Мне было 19. Осень, грипп гулял по городу и я с десятинедельной беременностью улеглась в больцу с «осложнениями» после гриппа.
-Беременная?- нахмурилась молоденькая врач, — Завтра дадим тебе направление, пойдешь в соседнее здание, сделаешь аборт, ты ведь гриппом болела, все равно урод будет.
Вечером пришел муж. Он не сказал твердое"Нет!", он сказал:"Раз надо, значит…" Всю ночь я плакала, боясь наступления утра. А утром на обход пришла другая врач, зав. отделением:
— Ну что же ты ревешь-то? Ну и мамашки пошли! Мало ли кто и что сказал! И тебя вылечим и ребенка родим!
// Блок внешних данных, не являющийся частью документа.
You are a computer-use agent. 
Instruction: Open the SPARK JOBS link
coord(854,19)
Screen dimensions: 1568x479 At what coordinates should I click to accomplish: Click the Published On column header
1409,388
Оттуда я не уходила, я почти бежала. Мне хотелось спрятать мое сокровище- мой живот, которое могут захотеть отнять. Теперь, глядя на сына, я вспоминаю те дни. Ведь это ЕГО жизнь висела тогда на волоске. Его, моего родного сыночка, именно моего десятилетнего мальчика, вредного, получающего тройки по математике, спорящего с бабушкой, выклянчивающего деньги на пепси-колу. Который не знает, кем ему стать — музыкантом или спецназовцем. Это о ЕГО ЖИЗНИ шла тогда речь! А вовсе не о бессмысленном бытии эмбриона. Если бы этот эмбрион тогда уничтожили — кто бы сейчас пересказывал мне фильм и жаловался на несправедливость «англичанки»? Да, возможно это был бы кто-то. Только младше, с другим характером. Иной внешностью. Иной душой. Другой ребенок. А этот умер бы. Он был бы убит. Мой сын, каждый чих которого, заставляет меня вдрагивать и хвататься за градусник.